- **Supplied entries**:

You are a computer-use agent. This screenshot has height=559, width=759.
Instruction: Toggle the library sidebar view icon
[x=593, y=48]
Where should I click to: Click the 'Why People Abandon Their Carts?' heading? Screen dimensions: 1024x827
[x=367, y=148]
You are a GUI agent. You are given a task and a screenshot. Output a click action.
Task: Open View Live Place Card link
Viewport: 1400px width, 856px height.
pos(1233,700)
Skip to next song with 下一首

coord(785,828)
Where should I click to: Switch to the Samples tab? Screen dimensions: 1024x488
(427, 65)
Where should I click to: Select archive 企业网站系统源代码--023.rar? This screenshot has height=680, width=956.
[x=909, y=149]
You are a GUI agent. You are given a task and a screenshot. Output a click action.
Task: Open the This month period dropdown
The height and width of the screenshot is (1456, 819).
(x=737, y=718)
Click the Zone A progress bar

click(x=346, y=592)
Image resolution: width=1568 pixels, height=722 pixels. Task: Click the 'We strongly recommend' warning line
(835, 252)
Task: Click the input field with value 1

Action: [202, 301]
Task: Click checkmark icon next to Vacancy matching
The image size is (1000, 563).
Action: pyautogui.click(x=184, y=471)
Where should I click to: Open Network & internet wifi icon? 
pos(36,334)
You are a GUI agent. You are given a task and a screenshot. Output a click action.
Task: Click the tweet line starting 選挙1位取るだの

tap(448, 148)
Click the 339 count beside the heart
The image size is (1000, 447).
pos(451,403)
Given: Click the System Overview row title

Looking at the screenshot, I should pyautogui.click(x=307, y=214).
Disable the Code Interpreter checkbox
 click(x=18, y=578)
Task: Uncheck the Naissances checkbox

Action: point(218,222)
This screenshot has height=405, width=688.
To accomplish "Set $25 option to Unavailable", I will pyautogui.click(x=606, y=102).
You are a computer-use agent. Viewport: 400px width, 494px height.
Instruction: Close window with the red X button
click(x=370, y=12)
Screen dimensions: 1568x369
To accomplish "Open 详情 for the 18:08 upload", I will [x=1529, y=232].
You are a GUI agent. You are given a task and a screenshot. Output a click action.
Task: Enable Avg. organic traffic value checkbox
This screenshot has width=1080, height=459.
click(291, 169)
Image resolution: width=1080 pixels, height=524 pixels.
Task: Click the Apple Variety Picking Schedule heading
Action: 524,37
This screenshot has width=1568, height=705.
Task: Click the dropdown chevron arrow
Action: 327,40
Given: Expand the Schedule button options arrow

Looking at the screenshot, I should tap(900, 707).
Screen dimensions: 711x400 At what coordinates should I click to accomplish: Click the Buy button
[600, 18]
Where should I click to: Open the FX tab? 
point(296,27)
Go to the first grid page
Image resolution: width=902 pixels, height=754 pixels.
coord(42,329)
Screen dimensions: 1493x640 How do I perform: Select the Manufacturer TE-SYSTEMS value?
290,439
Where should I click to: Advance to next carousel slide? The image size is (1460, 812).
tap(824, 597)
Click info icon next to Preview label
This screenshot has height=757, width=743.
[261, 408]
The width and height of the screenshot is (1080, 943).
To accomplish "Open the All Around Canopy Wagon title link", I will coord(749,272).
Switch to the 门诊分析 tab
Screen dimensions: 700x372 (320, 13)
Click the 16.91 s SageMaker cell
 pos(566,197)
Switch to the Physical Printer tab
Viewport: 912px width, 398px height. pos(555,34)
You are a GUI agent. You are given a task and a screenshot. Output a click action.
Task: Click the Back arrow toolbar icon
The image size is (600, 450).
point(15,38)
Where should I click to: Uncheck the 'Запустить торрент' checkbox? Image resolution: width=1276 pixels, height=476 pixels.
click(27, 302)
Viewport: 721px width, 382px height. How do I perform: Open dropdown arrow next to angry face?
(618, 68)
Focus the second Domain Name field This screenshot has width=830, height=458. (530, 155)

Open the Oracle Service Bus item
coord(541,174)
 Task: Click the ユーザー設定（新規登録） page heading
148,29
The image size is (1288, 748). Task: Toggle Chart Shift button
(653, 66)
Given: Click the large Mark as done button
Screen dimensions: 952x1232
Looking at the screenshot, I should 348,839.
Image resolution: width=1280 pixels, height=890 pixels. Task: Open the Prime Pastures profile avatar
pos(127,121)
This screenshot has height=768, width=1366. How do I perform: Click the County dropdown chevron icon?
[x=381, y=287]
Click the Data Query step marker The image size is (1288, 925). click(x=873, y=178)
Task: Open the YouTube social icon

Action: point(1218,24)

- **Problem to work on**:
The data given before this task must be transcribed exactly and in full.

- **Expected answer**:
You are a computer-use agent. This screenshot has height=559, width=759.
Instruction: Toggle the library sidebar view icon
[x=593, y=48]
Where should I click to: Click the 'Why People Abandon Their Carts?' heading? Screen dimensions: 1024x827
[x=367, y=148]
You are a GUI agent. You are given a task and a screenshot. Output a click action.
Task: Open View Live Place Card link
Viewport: 1400px width, 856px height.
pos(1233,700)
Skip to next song with 下一首

coord(785,828)
Where should I click to: Switch to the Samples tab? Screen dimensions: 1024x488
(427, 65)
Where should I click to: Select archive 企业网站系统源代码--023.rar? This screenshot has height=680, width=956.
[x=909, y=149]
You are a GUI agent. You are given a task and a screenshot. Output a click action.
Task: Open the This month period dropdown
The height and width of the screenshot is (1456, 819).
(x=737, y=718)
Click the Zone A progress bar

click(x=346, y=592)
Image resolution: width=1568 pixels, height=722 pixels. Task: Click the 'We strongly recommend' warning line
(835, 252)
Task: Click the input field with value 1

Action: [202, 301]
Task: Click checkmark icon next to Vacancy matching
The image size is (1000, 563).
Action: pyautogui.click(x=184, y=471)
Where should I click to: Open Network & internet wifi icon? 
pos(36,334)
You are a GUI agent. You are given a task and a screenshot. Output a click action.
Task: Click the tweet line starting 選挙1位取るだの

tap(448, 148)
Click the 339 count beside the heart
The image size is (1000, 447).
pos(451,403)
Given: Click the System Overview row title

Looking at the screenshot, I should pyautogui.click(x=307, y=214).
Disable the Code Interpreter checkbox
 click(x=18, y=578)
Task: Uncheck the Naissances checkbox

Action: point(218,222)
This screenshot has height=405, width=688.
To accomplish "Set $25 option to Unavailable", I will pyautogui.click(x=606, y=102).
You are a computer-use agent. Viewport: 400px width, 494px height.
Instruction: Close window with the red X button
click(x=370, y=12)
Screen dimensions: 1568x369
To accomplish "Open 详情 for the 18:08 upload", I will [x=1529, y=232].
You are a GUI agent. You are given a task and a screenshot. Output a click action.
Task: Enable Avg. organic traffic value checkbox
This screenshot has width=1080, height=459.
click(291, 169)
Image resolution: width=1080 pixels, height=524 pixels.
Task: Click the Apple Variety Picking Schedule heading
Action: 524,37
This screenshot has width=1568, height=705.
Task: Click the dropdown chevron arrow
Action: 327,40
Given: Expand the Schedule button options arrow

Looking at the screenshot, I should tap(900, 707).
Screen dimensions: 711x400 At what coordinates should I click to accomplish: Click the Buy button
[600, 18]
Where should I click to: Open the FX tab? 
point(296,27)
Go to the first grid page
Image resolution: width=902 pixels, height=754 pixels.
coord(42,329)
Screen dimensions: 1493x640 How do I perform: Select the Manufacturer TE-SYSTEMS value?
290,439
Where should I click to: Advance to next carousel slide? The image size is (1460, 812).
tap(824, 597)
Click info icon next to Preview label
This screenshot has height=757, width=743.
[261, 408]
The width and height of the screenshot is (1080, 943).
To accomplish "Open the All Around Canopy Wagon title link", I will coord(749,272).
Switch to the 门诊分析 tab
Screen dimensions: 700x372 (320, 13)
Click the 16.91 s SageMaker cell
 pos(566,197)
Switch to the Physical Printer tab
Viewport: 912px width, 398px height. pos(555,34)
You are a GUI agent. You are given a task and a screenshot. Output a click action.
Task: Click the Back arrow toolbar icon
The image size is (600, 450).
point(15,38)
Where should I click to: Uncheck the 'Запустить торрент' checkbox? Image resolution: width=1276 pixels, height=476 pixels.
click(27, 302)
Viewport: 721px width, 382px height. How do I perform: Open dropdown arrow next to angry face?
(618, 68)
Focus the second Domain Name field This screenshot has width=830, height=458. (530, 155)

Open the Oracle Service Bus item
coord(541,174)
 Task: Click the ユーザー設定（新規登録） page heading
148,29
The image size is (1288, 748). Task: Toggle Chart Shift button
(653, 66)
Given: Click the large Mark as done button
Screen dimensions: 952x1232
Looking at the screenshot, I should 348,839.
Image resolution: width=1280 pixels, height=890 pixels. Task: Open the Prime Pastures profile avatar
pos(127,121)
This screenshot has height=768, width=1366. How do I perform: Click the County dropdown chevron icon?
[x=381, y=287]
Click the Data Query step marker The image size is (1288, 925). click(x=873, y=178)
Task: Open the YouTube social icon

Action: point(1218,24)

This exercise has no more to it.